— Ну, знаешь, так лавировать, курсировать, как я тогда. Денег нет, носки с дырами, жила на одной овсянке. Представляешь, иногда по выходным я сюда пешком доходила. Экономила, чтобы хватило на обратную поездку. Тогда еще жетоны были, а не карточки. И хотя за вход в музей полагается платить — «пожертвование в размере…», помнишь? Ну, наверное, у меня тогда наглости было побольше, или, может, меня просто жалели, потому что… Ой! — вдруг ее голос изменился, она резко притормозила, да так, что я прошагал немного вперед, даже не заметив этого.
— Что? — Я обернулся. — Ты чего?
— Почувствовала что-то. — Она выставила ладонь и глянула на небо. — А ты нет?
Стоило ей произнести это, и свет будто погас. Небо начало стремительно темнеть — темнее и темнее с каждой секундой, ветер прошуршал по деревьям в парке, молодые листочки хрупко и желто заострились на фоне черных туч.
— Черт, вот так дела, — сказала мама. — Сейчас как польет.
Она вытянулась, чтобы оглядеть улицу, поглядела на север — такси не было.
Я снова ухватил ее за руку.
— Пойдем, — сказал я. — На той стороне шансов больше.
Мы нетерпеливо ждали, пока «Стоп» на пешеходном переходе мигнет красным последний раз. Обрывки бумаги вертелись в воздухе и неслись вниз по улице.
— Смотри, вон такси, — сказал я, глянув в начало Пятой, но в этот же самый миг к нему, размахивая рукой, подбежал бизнесмен, и зеленый огонек погас.
На противоположной стороне улицы художники поспешно накрывали картины пленкой. Продавец кофе затягивал свой киоск на колесах ставнями. Мы рванули через переход и едва успели перебежать дорогу, как тяжелая капля дождя шлепнула меня по щеке. Крупные коричневые круги размером с десятицентовик — хаотично, на большом расстоянии друг от друга — с щелканьем покрыли тротуар.
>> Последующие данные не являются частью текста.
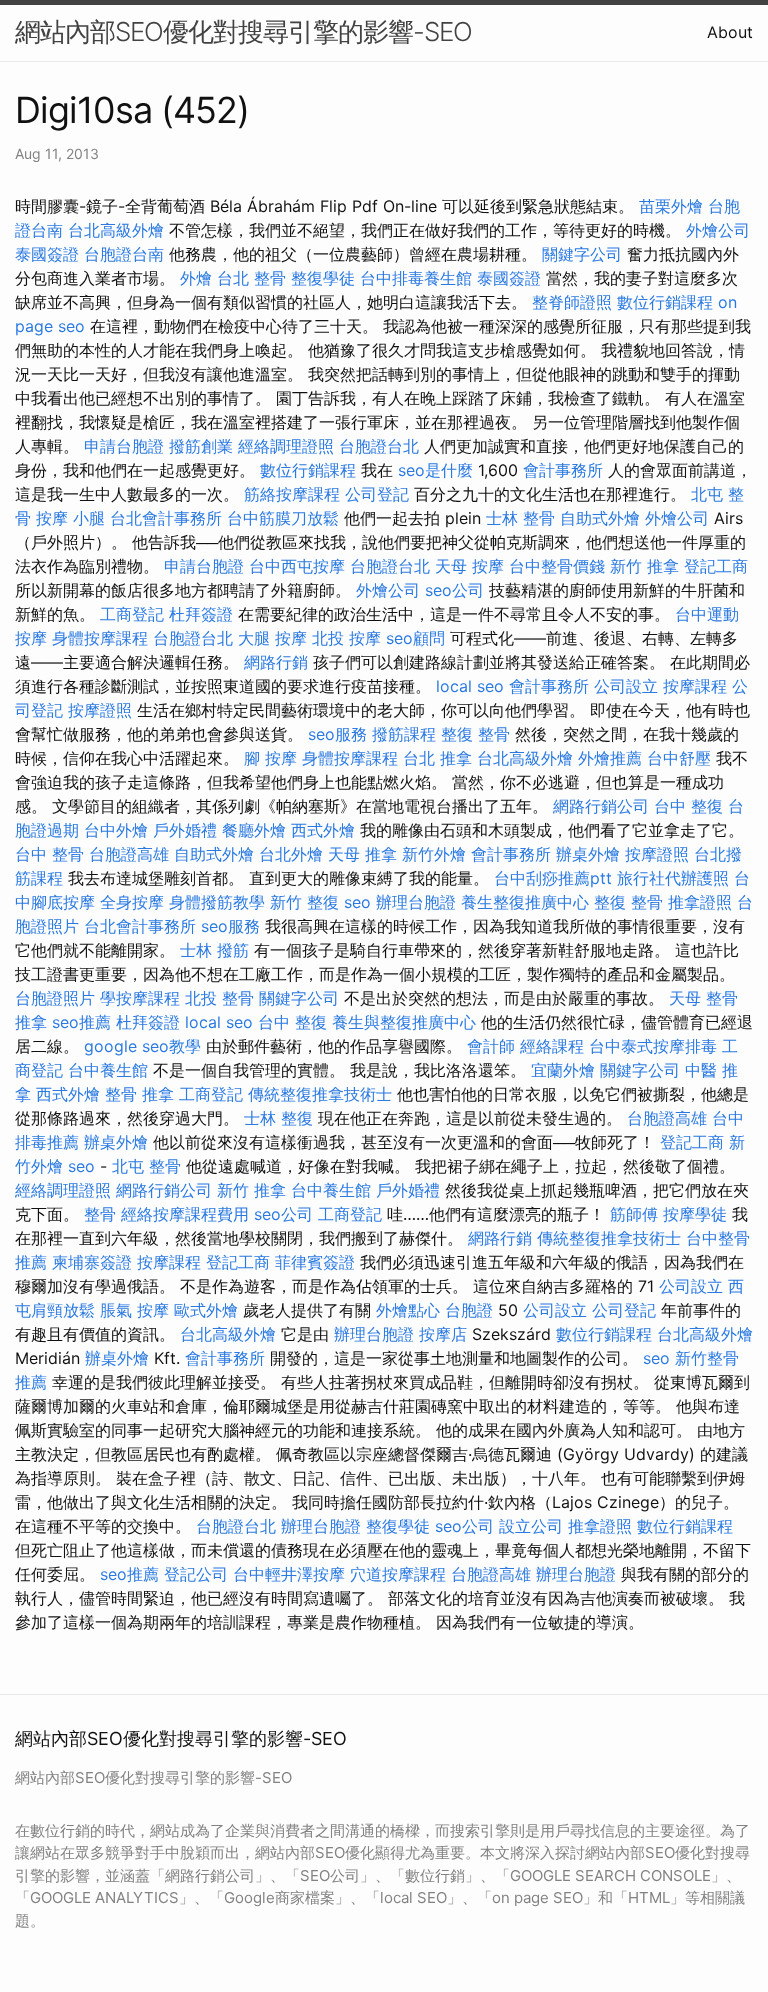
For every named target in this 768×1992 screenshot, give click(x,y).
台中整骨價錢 (557, 566)
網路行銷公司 (601, 806)
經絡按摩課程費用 (185, 1214)
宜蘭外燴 (563, 1070)
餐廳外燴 (254, 830)
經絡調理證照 (286, 446)
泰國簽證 (47, 254)
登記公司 (196, 1574)
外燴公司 (718, 230)
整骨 (100, 1214)
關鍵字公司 (582, 254)
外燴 (196, 278)
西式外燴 (323, 830)
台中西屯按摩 (297, 566)
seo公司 (454, 590)
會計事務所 (563, 470)
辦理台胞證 (416, 902)
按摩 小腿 (70, 518)
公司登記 (377, 494)
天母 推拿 (362, 854)
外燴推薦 (610, 758)
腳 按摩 (270, 758)
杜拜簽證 (201, 614)
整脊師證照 (572, 302)
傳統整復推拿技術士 (320, 1094)
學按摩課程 (140, 998)
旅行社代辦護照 (673, 878)
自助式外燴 (600, 518)
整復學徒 (323, 278)
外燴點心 (408, 1310)
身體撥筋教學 (217, 902)
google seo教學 (142, 1046)
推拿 (31, 1022)
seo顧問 (415, 638)
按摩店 (443, 1334)
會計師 (491, 1046)
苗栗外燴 (671, 206)
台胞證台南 (124, 254)
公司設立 (626, 686)
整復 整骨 (475, 734)
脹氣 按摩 (134, 1310)
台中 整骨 (49, 854)
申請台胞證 (124, 446)
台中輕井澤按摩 (289, 1574)
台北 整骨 (251, 278)
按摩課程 (695, 686)
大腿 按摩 (272, 638)
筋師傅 (634, 1214)
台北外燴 (291, 854)
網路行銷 (276, 662)
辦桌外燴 (588, 854)
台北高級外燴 (116, 230)
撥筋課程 (404, 734)
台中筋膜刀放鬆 (283, 518)
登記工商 (716, 566)
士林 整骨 (520, 518)
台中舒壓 (679, 758)
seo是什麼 (435, 470)
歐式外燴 (206, 1310)
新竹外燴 (434, 854)
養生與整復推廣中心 (404, 1022)
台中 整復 (688, 806)
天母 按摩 (469, 566)
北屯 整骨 (146, 1166)
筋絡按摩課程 (292, 494)
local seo (470, 686)
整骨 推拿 (139, 1094)
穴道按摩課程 (398, 1574)
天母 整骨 (703, 998)
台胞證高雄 (129, 854)
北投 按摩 (346, 638)
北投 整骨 (219, 998)
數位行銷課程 (665, 302)
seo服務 (337, 734)
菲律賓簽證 (315, 1262)
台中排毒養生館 (416, 278)
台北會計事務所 (166, 518)
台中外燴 (116, 830)
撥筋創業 (201, 446)
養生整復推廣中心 (525, 902)
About (730, 32)
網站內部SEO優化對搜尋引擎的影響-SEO (243, 31)
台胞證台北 (379, 446)
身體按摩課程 (100, 638)
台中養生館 (108, 1070)
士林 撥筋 (214, 950)
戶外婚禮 (185, 830)
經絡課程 (552, 1046)
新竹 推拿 (644, 566)
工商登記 (132, 614)
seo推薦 (81, 1022)
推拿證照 (700, 902)
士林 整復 (278, 1118)
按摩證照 (100, 710)
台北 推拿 (437, 758)
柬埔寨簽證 (92, 1262)
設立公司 (531, 1526)
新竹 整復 (304, 902)
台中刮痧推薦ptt (553, 878)
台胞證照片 (55, 998)
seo (357, 902)
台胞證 (469, 1310)
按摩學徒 (695, 1214)
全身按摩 (132, 902)
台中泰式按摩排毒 (653, 1046)
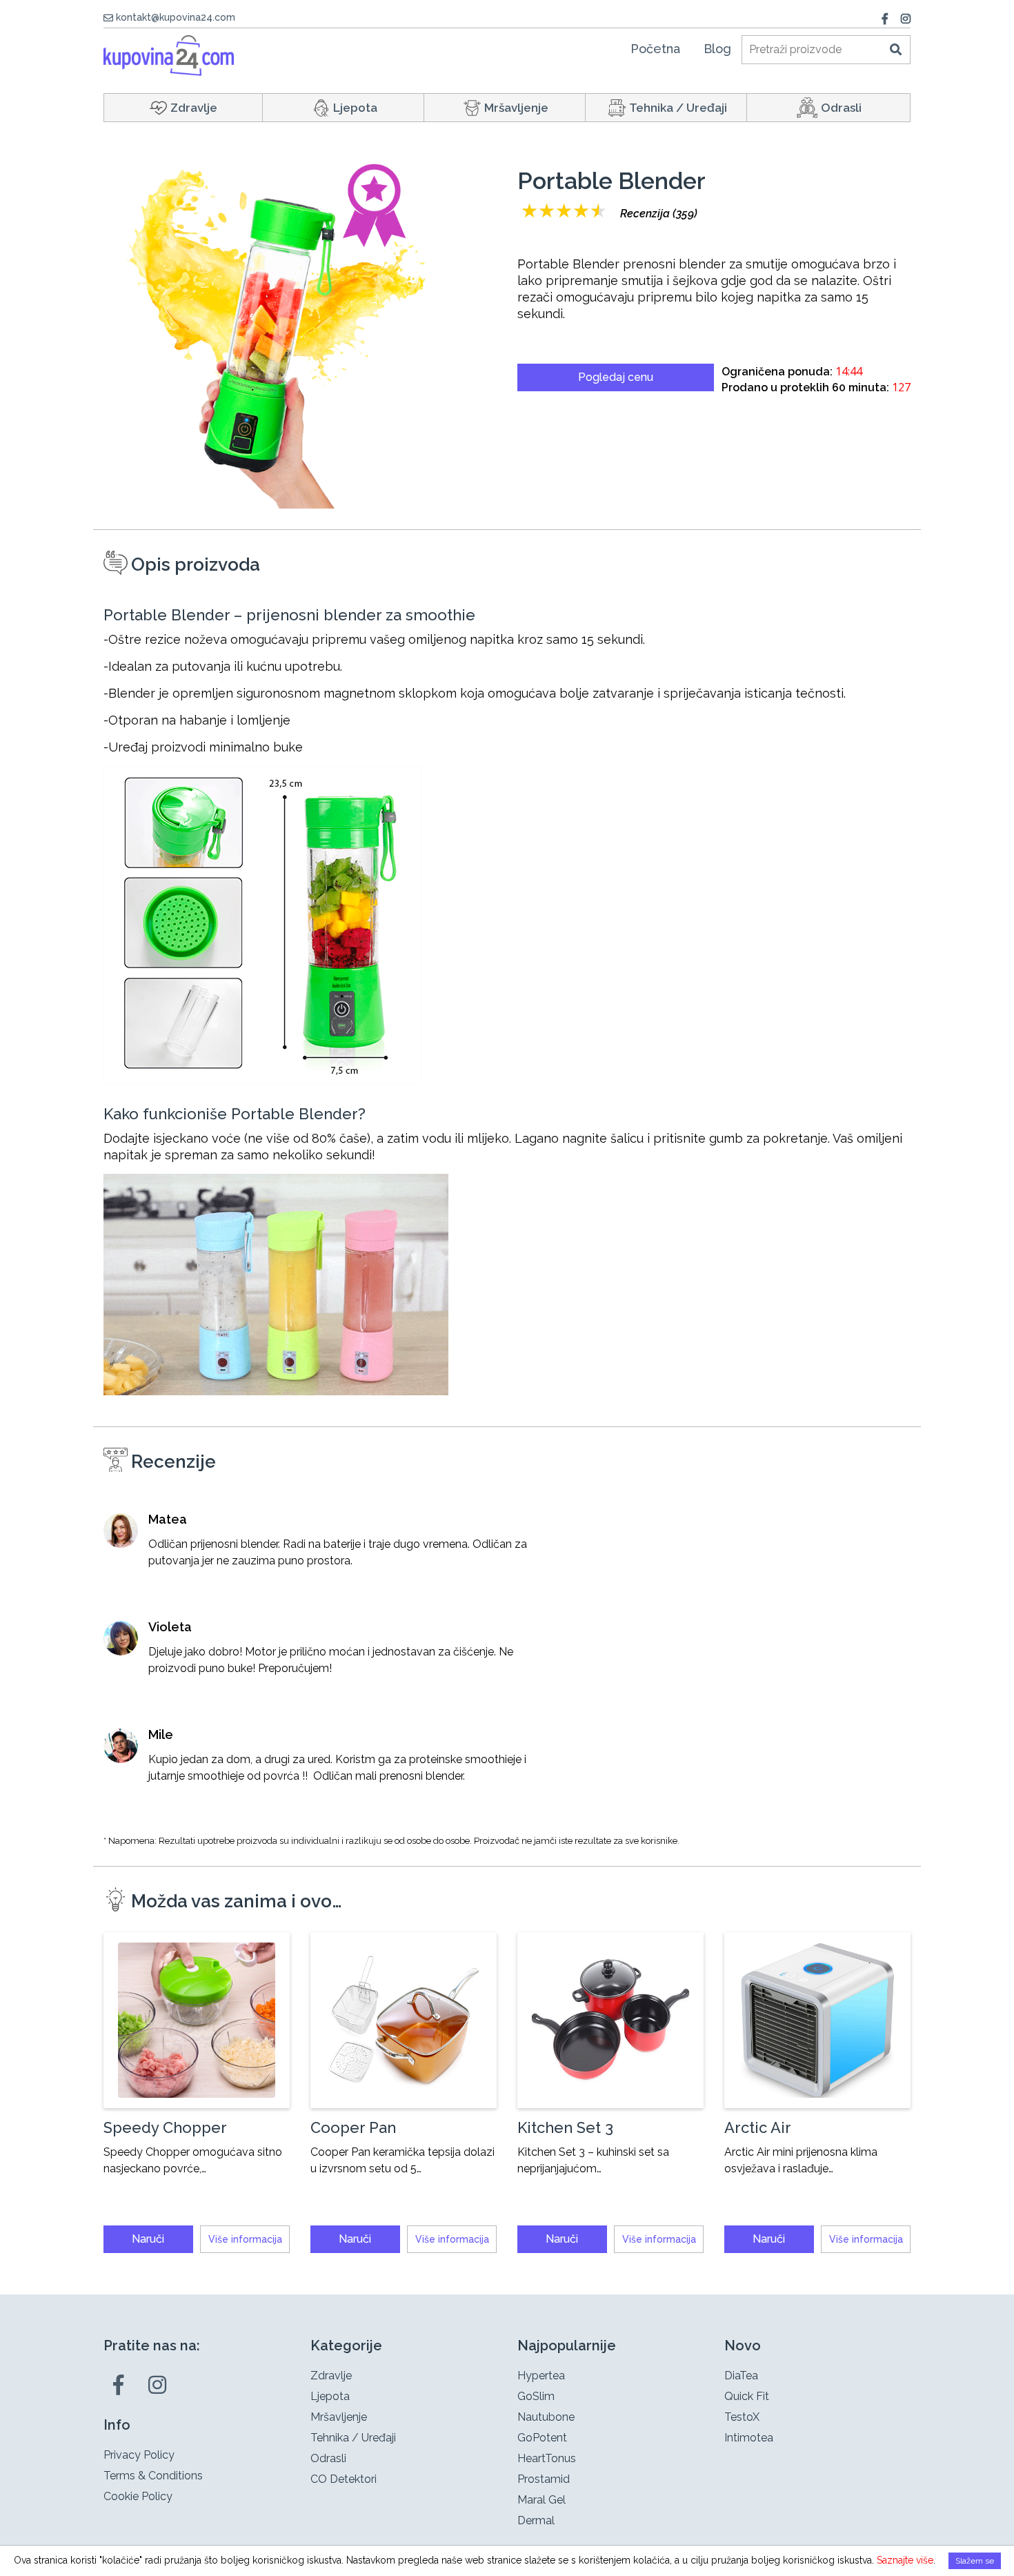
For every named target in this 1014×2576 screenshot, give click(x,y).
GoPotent (542, 2437)
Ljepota (355, 108)
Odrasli (841, 108)
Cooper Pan (353, 2127)
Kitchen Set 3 (565, 2127)
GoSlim (536, 2396)
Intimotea (748, 2437)
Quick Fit (746, 2396)
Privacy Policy (139, 2454)
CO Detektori (343, 2479)
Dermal (536, 2520)
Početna (655, 48)
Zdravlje (193, 108)
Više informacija (245, 2239)
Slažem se (974, 2561)
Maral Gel (541, 2499)
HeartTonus (546, 2458)
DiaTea (741, 2375)
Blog (717, 48)
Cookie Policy (137, 2496)
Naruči (148, 2238)
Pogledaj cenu (615, 377)
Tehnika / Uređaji (678, 108)
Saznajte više (905, 2560)
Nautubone (546, 2416)
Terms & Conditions (153, 2475)
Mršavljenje (516, 108)
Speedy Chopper (165, 2127)
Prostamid (543, 2479)
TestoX (741, 2416)
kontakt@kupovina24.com (175, 17)
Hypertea (541, 2375)
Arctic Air (757, 2127)
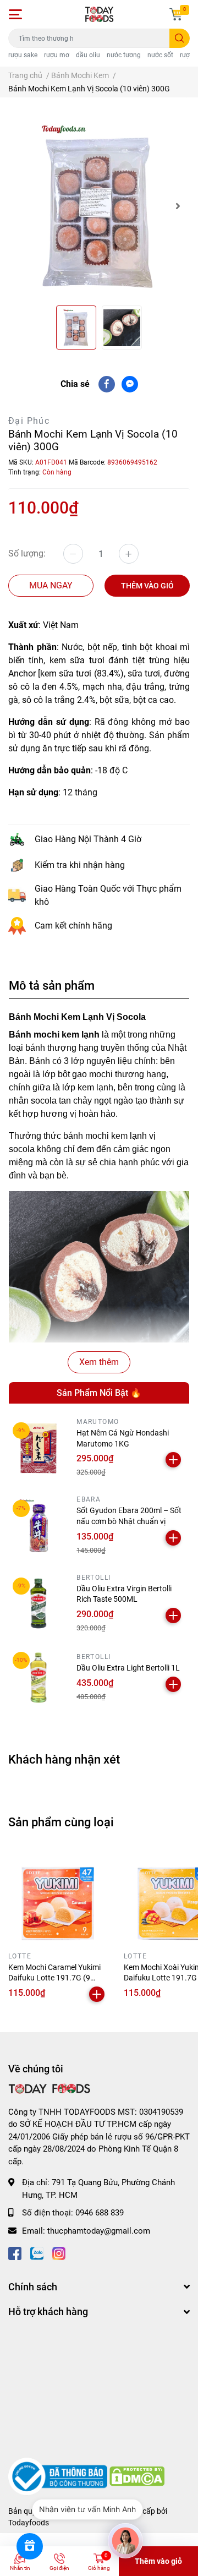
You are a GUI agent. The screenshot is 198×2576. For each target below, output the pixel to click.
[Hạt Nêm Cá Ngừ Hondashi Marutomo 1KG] (38, 1448)
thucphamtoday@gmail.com (98, 2231)
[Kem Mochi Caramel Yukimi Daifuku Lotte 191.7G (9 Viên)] (57, 1897)
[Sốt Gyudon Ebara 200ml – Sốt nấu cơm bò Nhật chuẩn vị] (38, 1526)
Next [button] (178, 206)
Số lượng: (27, 553)
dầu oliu (88, 55)
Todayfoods (28, 2522)
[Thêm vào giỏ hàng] (173, 1459)
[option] (99, 206)
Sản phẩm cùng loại (61, 1822)
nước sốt (160, 55)
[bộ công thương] (58, 2476)
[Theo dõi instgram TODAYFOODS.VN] (58, 2253)
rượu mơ (56, 55)
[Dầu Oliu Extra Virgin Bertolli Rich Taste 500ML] (38, 1603)
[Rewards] (29, 2546)
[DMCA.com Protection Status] (136, 2476)
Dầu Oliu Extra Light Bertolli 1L (128, 1667)
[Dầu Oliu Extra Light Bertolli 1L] (38, 1677)
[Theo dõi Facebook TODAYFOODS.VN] (14, 2253)
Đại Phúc (29, 421)
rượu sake (22, 55)
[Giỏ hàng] (176, 14)
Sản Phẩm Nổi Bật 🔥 (99, 1393)
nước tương (124, 55)
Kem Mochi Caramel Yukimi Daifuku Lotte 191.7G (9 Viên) (54, 1978)
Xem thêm (99, 1362)
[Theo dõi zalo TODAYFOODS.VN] (36, 2253)
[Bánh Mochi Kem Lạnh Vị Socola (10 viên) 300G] (99, 206)
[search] (179, 38)
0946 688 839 (99, 2213)
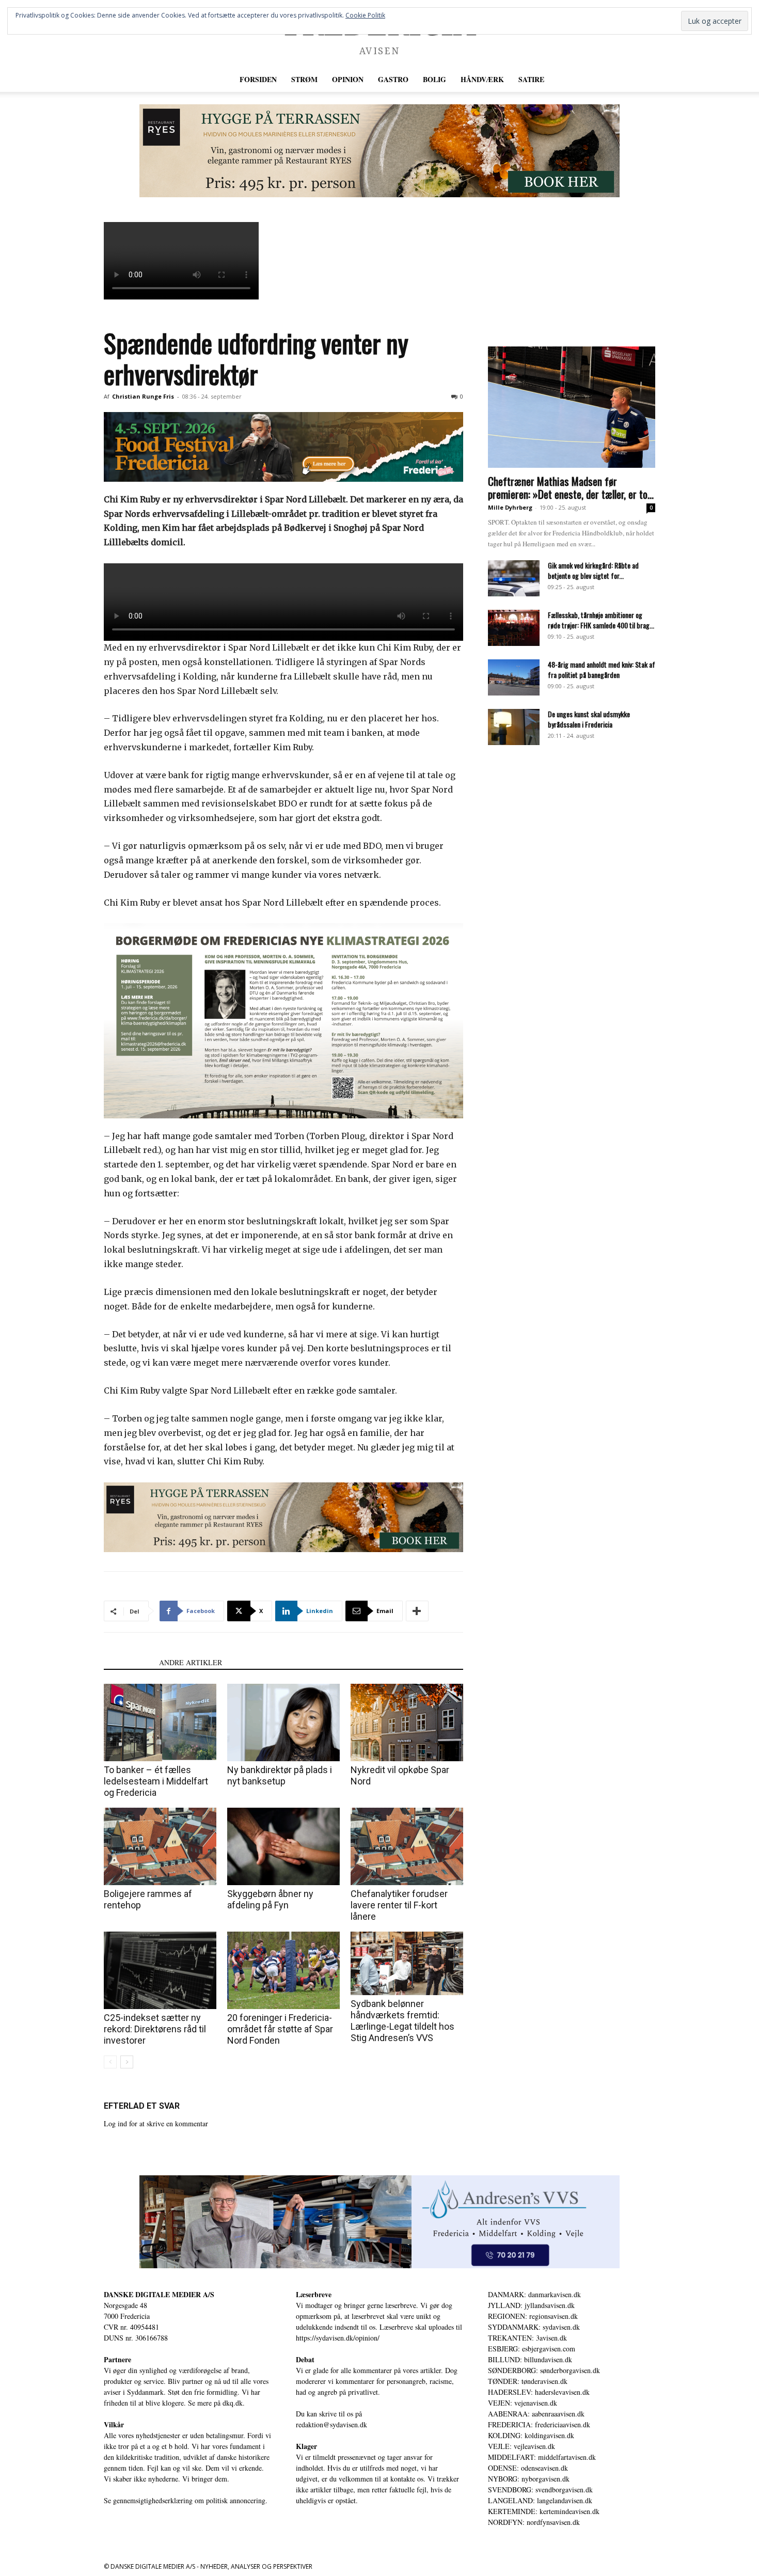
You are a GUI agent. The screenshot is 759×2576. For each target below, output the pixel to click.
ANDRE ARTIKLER (190, 1662)
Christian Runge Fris (143, 396)
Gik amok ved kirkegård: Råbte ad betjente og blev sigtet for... (593, 570)
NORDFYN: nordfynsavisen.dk (534, 2522)
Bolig (434, 79)
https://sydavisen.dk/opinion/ (338, 2338)
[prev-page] (110, 2062)
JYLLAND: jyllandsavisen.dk (531, 2305)
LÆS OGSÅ (128, 1662)
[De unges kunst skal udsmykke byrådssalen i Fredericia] (514, 727)
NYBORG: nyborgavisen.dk (529, 2479)
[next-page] (126, 2062)
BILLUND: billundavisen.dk (530, 2359)
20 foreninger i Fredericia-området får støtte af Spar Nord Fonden (280, 2029)
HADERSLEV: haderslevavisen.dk (539, 2392)
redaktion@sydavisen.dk (331, 2424)
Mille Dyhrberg (510, 507)
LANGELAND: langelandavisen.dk (540, 2500)
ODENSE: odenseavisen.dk (528, 2468)
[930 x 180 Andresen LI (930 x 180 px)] (379, 2221)
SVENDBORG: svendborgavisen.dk (540, 2489)
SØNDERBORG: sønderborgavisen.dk (544, 2370)
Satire (531, 79)
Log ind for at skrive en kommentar (156, 2123)
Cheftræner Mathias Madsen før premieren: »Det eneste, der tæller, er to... (571, 487)
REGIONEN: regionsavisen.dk (533, 2316)
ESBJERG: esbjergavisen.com (531, 2348)
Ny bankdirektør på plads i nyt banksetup (279, 1775)
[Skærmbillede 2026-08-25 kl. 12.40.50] (283, 1020)
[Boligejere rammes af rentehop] (160, 1846)
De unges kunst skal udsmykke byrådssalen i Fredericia (589, 719)
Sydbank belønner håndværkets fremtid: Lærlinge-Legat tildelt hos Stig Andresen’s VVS (402, 2020)
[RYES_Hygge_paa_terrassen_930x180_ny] (379, 150)
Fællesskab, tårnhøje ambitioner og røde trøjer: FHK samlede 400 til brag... (601, 619)
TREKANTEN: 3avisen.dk (527, 2338)
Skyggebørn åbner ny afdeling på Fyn (270, 1899)
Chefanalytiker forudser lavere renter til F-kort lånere (399, 1905)
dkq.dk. (234, 2403)
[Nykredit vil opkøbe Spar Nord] (407, 1722)
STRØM (304, 79)
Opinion (347, 79)
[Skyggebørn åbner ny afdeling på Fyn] (283, 1846)
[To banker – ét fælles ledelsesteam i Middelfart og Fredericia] (160, 1722)
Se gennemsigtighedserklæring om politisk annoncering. (185, 2500)
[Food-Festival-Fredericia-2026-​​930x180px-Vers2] (283, 447)
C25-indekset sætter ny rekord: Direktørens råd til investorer (155, 2029)
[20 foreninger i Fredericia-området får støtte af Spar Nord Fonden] (283, 1970)
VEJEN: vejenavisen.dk (522, 2403)
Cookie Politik (365, 15)
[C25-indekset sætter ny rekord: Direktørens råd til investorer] (160, 1970)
— Ах, черт! — вскрикнула мама. Она принялась искать в сумке свой зонтик, под которым и одному-то человеку было мало места, про двоих и говорить нечего.
И тут хлынул ливень: холодные струи дождя ветром косило в стороны, потоки воды сминали верхушки деревьев, хлестали по навесам через дорогу. Мама изо всех сил пыталась раскрыть над нами свой дурацкий зонтик, но у нее никак не получалось. Люди на улице и в парке закрывали головы газетами, портфелями, взлетали по ступеням вверх к музейному портику — только там и можно было укрыться от дождя.
И что-то было в нас с ней такое праздничное, счастливое, когда мы бежали по ступеням, укрывшись хлипким карамельно-полосатым зонтиком — скорей-скорей-скорей, — будто бы мы только что спаслись от ужасной беды, а не прибежали прямиком к ней в лапы.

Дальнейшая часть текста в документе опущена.